EXERCISE TASK
Return the following data verbatim, reproducing every line in order with nothing added, removed, or altered.
::: LISTED ENTRIES :::
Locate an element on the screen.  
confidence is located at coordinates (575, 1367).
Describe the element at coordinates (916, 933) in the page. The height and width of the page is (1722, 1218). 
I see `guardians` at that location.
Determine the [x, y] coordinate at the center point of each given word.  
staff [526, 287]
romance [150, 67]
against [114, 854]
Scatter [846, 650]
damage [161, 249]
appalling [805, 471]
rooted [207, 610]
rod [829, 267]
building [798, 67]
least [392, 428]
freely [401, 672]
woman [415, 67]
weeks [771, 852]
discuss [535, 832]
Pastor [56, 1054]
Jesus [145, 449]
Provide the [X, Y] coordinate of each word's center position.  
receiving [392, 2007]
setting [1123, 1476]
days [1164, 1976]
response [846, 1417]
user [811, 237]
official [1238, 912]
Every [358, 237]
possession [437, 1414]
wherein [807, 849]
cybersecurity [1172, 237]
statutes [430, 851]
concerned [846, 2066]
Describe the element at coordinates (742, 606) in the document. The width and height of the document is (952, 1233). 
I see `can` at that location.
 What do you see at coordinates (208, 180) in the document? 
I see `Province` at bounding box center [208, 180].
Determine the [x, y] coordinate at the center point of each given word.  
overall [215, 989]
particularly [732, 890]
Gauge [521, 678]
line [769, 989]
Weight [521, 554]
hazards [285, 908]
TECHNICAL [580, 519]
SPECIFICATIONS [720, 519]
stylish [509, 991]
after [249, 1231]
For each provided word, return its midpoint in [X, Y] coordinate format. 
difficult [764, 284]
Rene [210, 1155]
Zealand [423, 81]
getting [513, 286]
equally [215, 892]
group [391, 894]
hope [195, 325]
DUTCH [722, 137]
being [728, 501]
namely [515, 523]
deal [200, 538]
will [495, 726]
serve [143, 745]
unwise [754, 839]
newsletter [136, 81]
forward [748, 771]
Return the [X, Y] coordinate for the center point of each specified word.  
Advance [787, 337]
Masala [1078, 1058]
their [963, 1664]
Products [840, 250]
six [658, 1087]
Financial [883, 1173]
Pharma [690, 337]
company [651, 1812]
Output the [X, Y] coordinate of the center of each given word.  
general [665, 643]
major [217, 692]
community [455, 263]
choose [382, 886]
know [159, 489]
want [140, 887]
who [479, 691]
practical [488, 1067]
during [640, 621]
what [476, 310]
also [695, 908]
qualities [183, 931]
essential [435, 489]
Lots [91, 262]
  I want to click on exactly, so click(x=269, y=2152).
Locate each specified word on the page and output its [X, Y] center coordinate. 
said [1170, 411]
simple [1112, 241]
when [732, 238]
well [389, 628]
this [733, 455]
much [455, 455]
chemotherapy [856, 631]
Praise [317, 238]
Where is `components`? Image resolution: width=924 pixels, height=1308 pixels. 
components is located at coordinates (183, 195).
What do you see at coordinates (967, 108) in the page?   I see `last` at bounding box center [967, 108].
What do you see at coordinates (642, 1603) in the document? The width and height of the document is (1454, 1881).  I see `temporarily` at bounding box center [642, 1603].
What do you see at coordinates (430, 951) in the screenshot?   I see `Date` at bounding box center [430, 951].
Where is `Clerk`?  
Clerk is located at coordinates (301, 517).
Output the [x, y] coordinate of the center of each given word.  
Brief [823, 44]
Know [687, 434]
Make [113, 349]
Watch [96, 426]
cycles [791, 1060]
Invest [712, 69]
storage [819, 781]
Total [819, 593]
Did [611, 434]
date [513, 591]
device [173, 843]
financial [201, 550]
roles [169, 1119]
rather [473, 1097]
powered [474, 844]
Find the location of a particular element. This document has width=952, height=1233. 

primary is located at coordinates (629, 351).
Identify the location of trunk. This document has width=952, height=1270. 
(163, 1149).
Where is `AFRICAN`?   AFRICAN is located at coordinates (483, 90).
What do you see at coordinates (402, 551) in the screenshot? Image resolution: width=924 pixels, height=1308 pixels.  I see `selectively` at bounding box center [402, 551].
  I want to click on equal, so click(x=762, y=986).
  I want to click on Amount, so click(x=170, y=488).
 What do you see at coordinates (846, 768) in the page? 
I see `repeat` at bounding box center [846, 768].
:::
TASK SOLUTION
Locate an element on the screen.  
confidence is located at coordinates (575, 1367).
Describe the element at coordinates (916, 933) in the page. The height and width of the page is (1722, 1218). 
I see `guardians` at that location.
Determine the [x, y] coordinate at the center point of each given word.  
staff [526, 287]
romance [150, 67]
against [114, 854]
Scatter [846, 650]
damage [161, 249]
appalling [805, 471]
rooted [207, 610]
rod [829, 267]
building [798, 67]
least [392, 428]
freely [401, 672]
woman [415, 67]
weeks [771, 852]
discuss [535, 832]
Pastor [56, 1054]
Jesus [145, 449]
Provide the [X, Y] coordinate of each word's center position.  
receiving [392, 2007]
setting [1123, 1476]
days [1164, 1976]
response [846, 1417]
user [811, 237]
official [1238, 912]
Every [358, 237]
possession [437, 1414]
wherein [807, 849]
cybersecurity [1172, 237]
statutes [430, 851]
concerned [846, 2066]
Describe the element at coordinates (742, 606) in the document. The width and height of the document is (952, 1233). 
I see `can` at that location.
 What do you see at coordinates (208, 180) in the document? 
I see `Province` at bounding box center [208, 180].
Determine the [x, y] coordinate at the center point of each given word.  
overall [215, 989]
particularly [732, 890]
Gauge [521, 678]
line [769, 989]
Weight [521, 554]
hazards [285, 908]
TECHNICAL [580, 519]
SPECIFICATIONS [720, 519]
stylish [509, 991]
after [249, 1231]
For each provided word, return its midpoint in [X, Y] coordinate format. 
difficult [764, 284]
Rene [210, 1155]
Zealand [423, 81]
getting [513, 286]
equally [215, 892]
group [391, 894]
hope [195, 325]
DUTCH [722, 137]
being [728, 501]
namely [515, 523]
deal [200, 538]
will [495, 726]
serve [143, 745]
unwise [754, 839]
newsletter [136, 81]
forward [748, 771]
Return the [X, Y] coordinate for the center point of each specified word.  
Advance [787, 337]
Masala [1078, 1058]
their [963, 1664]
Products [840, 250]
six [658, 1087]
Financial [883, 1173]
Pharma [690, 337]
company [651, 1812]
Output the [X, Y] coordinate of the center of each given word.  
general [665, 643]
major [217, 692]
community [455, 263]
choose [382, 886]
know [159, 489]
want [140, 887]
who [479, 691]
practical [488, 1067]
during [640, 621]
what [476, 310]
also [695, 908]
qualities [183, 931]
essential [435, 489]
Lots [91, 262]
  I want to click on exactly, so click(x=269, y=2152).
Locate each specified word on the page and output its [X, Y] center coordinate. 
said [1170, 411]
simple [1112, 241]
when [732, 238]
well [389, 628]
this [733, 455]
much [455, 455]
chemotherapy [856, 631]
Praise [317, 238]
Where is `components`? Image resolution: width=924 pixels, height=1308 pixels. 
components is located at coordinates (183, 195).
What do you see at coordinates (967, 108) in the page?   I see `last` at bounding box center [967, 108].
What do you see at coordinates (642, 1603) in the document? The width and height of the document is (1454, 1881).  I see `temporarily` at bounding box center [642, 1603].
What do you see at coordinates (430, 951) in the screenshot?   I see `Date` at bounding box center [430, 951].
Where is `Clerk`?  
Clerk is located at coordinates (301, 517).
Output the [x, y] coordinate of the center of each given word.  
Brief [823, 44]
Know [687, 434]
Make [113, 349]
Watch [96, 426]
cycles [791, 1060]
Invest [712, 69]
storage [819, 781]
Total [819, 593]
Did [611, 434]
date [513, 591]
device [173, 843]
financial [201, 550]
roles [169, 1119]
rather [473, 1097]
powered [474, 844]
Find the location of a particular element. This document has width=952, height=1233. 

primary is located at coordinates (629, 351).
Identify the location of trunk. This document has width=952, height=1270. 
(163, 1149).
Where is `AFRICAN`?   AFRICAN is located at coordinates (483, 90).
What do you see at coordinates (402, 551) in the screenshot? Image resolution: width=924 pixels, height=1308 pixels.  I see `selectively` at bounding box center [402, 551].
  I want to click on equal, so click(x=762, y=986).
  I want to click on Amount, so click(x=170, y=488).
 What do you see at coordinates (846, 768) in the page? 
I see `repeat` at bounding box center [846, 768].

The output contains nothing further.